December 18, 2017
By Chris Burger
In the spring 2017 issue of the Sierra Atlantic I shared my personal experience regarding solar power: powering my home (heating/cooling/lights/electronics/hot water) for a third of the price of fossil fuel-generated electricity. Like many others, I elected to use the electric grid as my storage medium. At some point, I will switch to battery storage to meet some or all of my storage needs. Currently, however, grid “storage” is an interplay of solar, wind, hydro, nuclear and fossil fuels balancing out loads at various times of day and seasons.
Given the variability of both the load and the supply side, the standard approach has been to overbuild generation capacity at considerable expense. Coal-burning and nuclear plants can take many hours to change their output. For that reason, these power sources are reserved to provide base-load power, the minimum power required for low demand periods.
Combined-cycle natural gas plants can change more quickly but still require many minutes, even hours, to adjust. Specially designed “peaker” natural gas plants are quicker in their response times, taking only a few minutes. In the past, power companies have turned to natural gas to respond to peak demands. The decline in natural gas prices has resulted in a push to replace coal with natural gas for base-load supply as well.
A more recent development has been a move toward “microgrids” — a small network of electricity users with a local source of supply that is usually attached to a centralized national grid but is able to function independently. This movement away from large, centralized power sources has been yet another benefit of the growing use of renewable energy. Keeping power generation local has meant fewer dollars drained from the local economy. Microgrids reduce line loss, are more stable, more resilient and less susceptible to massive power outages. In short, networked microgrids are the grid of the future.
One caveat: solar and wind energy generation is variable as a rule and must be compensated for. A microgrid that is constantly turning to the national grid to smooth out its supply is not truly taking advantage of what a microgrid design has to offer. The predominant strategies used to even out supply are backup natural gas-driven turbines and energy storage in all its multiple forms. While natural gas peaker plants work better than coal-powered plants, taking only minutes instead of hours to respond, energy flow from battery storage systems can be turned up or down in fractions of a second. The other obvious disadvantage of natural gas plants is that they perpetuate our dependence on fossil fuels and the environmental damage they cause.
While energy storage technology is still in its infancy, many businesses and researchers are working on increasing storage efficiency and decreasing the cost. Just as photovoltaic solar panels saw efficiency double and cost drop 60% in the last decade (http://news.energysage.com/solar-panel-efficiency-cost-over-time/), many see similar strides in storage systems in the near future. The good news is that, in many circumstances, storage systems have already advanced to the point that they surpass natural gas peaker plants as the system of choice when developing microgrids.

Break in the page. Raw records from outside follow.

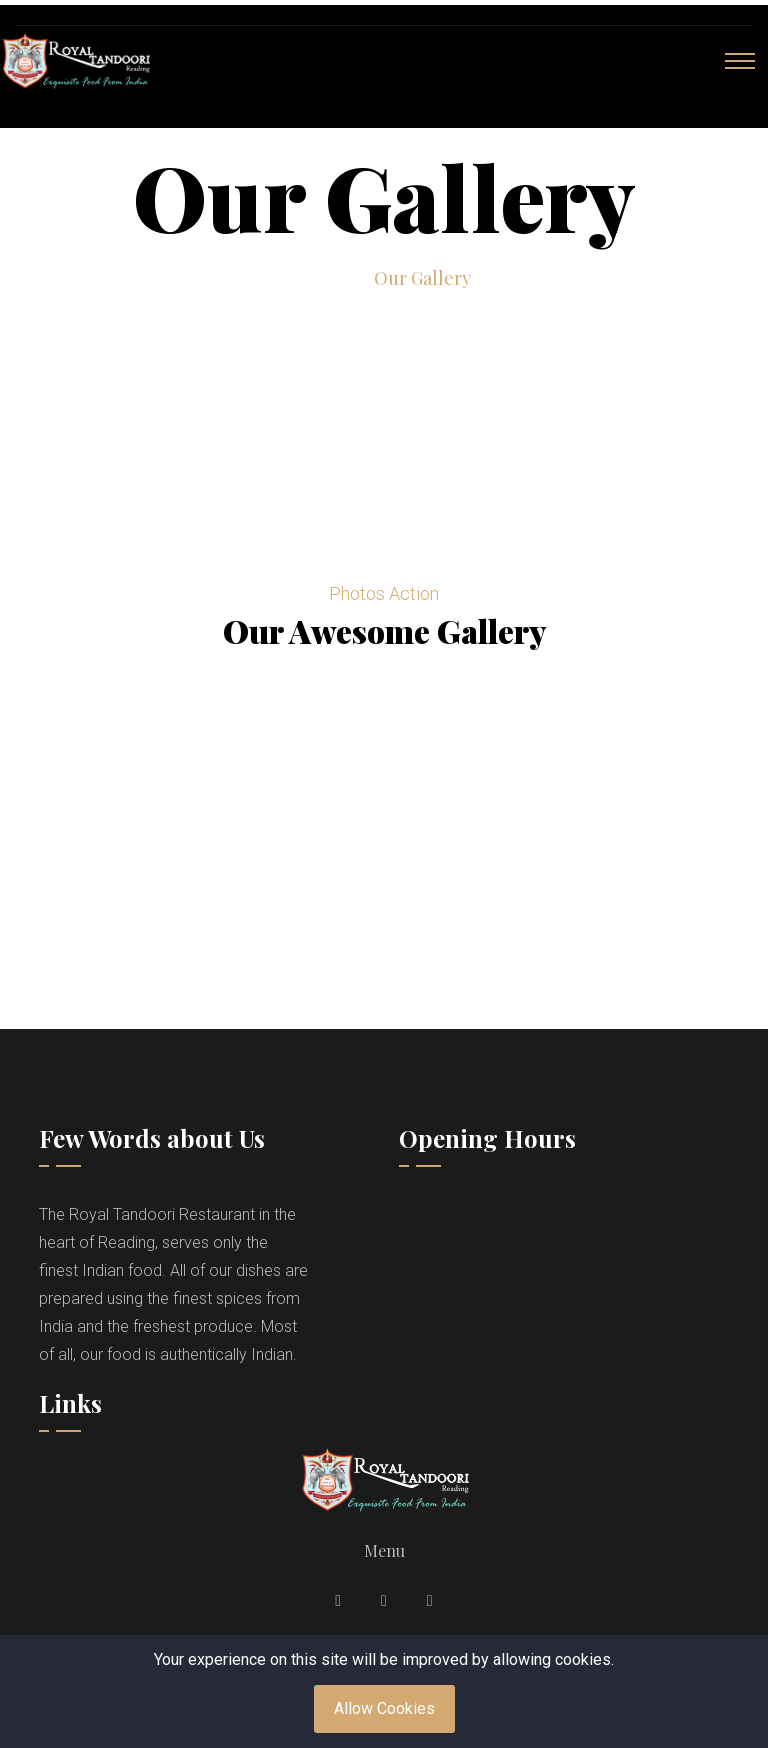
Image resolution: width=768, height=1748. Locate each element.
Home (322, 278)
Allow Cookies (384, 1708)
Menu (384, 1550)
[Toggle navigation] (740, 61)
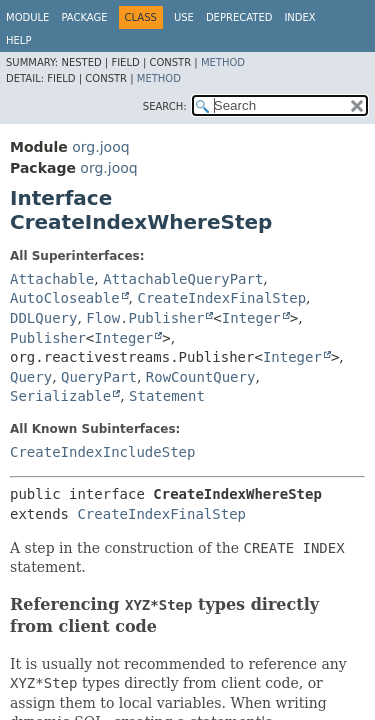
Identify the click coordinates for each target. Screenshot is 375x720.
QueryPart (99, 377)
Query (31, 377)
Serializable (60, 396)
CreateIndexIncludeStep (102, 452)
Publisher (48, 338)
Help (18, 40)
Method (223, 62)
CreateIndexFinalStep (221, 298)
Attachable (52, 279)
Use (184, 17)
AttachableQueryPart (183, 279)
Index (299, 17)
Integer (251, 318)
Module (27, 17)
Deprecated (239, 17)
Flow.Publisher (145, 318)
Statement (167, 396)
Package (84, 17)
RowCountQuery (201, 377)
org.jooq (100, 147)
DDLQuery (43, 318)
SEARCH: (165, 106)
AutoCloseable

The advance in storage systems is good news, because even though we might be living with legacy fossil fuel technology and infrastructure for some time yet, new and replacement projects can now use renewables accompanied by storage systems, hastening our transition from fossil fuels. It’s for this reason that the Atlantic Chapter has taken the position of “no new fossil fuel infrastructure.” It’s simply not needed and would only serve as a dangerous distraction and waste of valuable time, money and resources better spent on building a better, healthier future.
In the Northeast, the typical day’s high demand for electricity is about 150% of low demand. The high demand period happens to coincide with daylight times and early evening. In the past, natural gas peaker plants were used to cover the difference, at an average of $191/MWh (megawatt hour). Competing with this is solar at about $53/MWh, when the sun shines, and solar storage at $92/MWh when it is not.
With decreased cost of solar power, the shift to solar has already been underway for a number of years. With the added impetus from lower storage costs, we can now expect a more rapid shift away from natural gas to supply peaking power as well. New York State in particular, with its aging infrastructure, is ideally situated to take advantage of this new technology. Strategic storage systems might even prove more cost effective than increasing line capacity in the more rural areas of our state.
Unsubsidized* Levelized Cost of Energy Comparison
Unsubsidized* Levelized Cost of Energy Comparison
System | $/megawatt hour |
Utility Wind | $47.00 |
Utility scale thin-film PV | $51.00 |
Untility scale crystalline PV | $55.00 |
Combined-cycle natural gas | $63.00 |
Utility-scale Wind with storage | $86.00 |
Utility-scale PV with storage | $92.00 |
Geothermal | $98.00 |
Coal | $101.50 |
Nuclear | $116.50 |
Fuel Cell | $136.50 |
Peaking Natural Gas | $191.00 |
* All energy is subsidized in the US. Subsidizing is generally seen as monetary benefits in the form of government tax credits, tax abatements, access to public land or outright reimbursements. Social or environmental cost externalities (another form of subsidy) are generally not accounted and adjusted for in such analysis. Minus these adjustments, the true costs of the extraction and burning of fossil fuels are not reflected in the table above.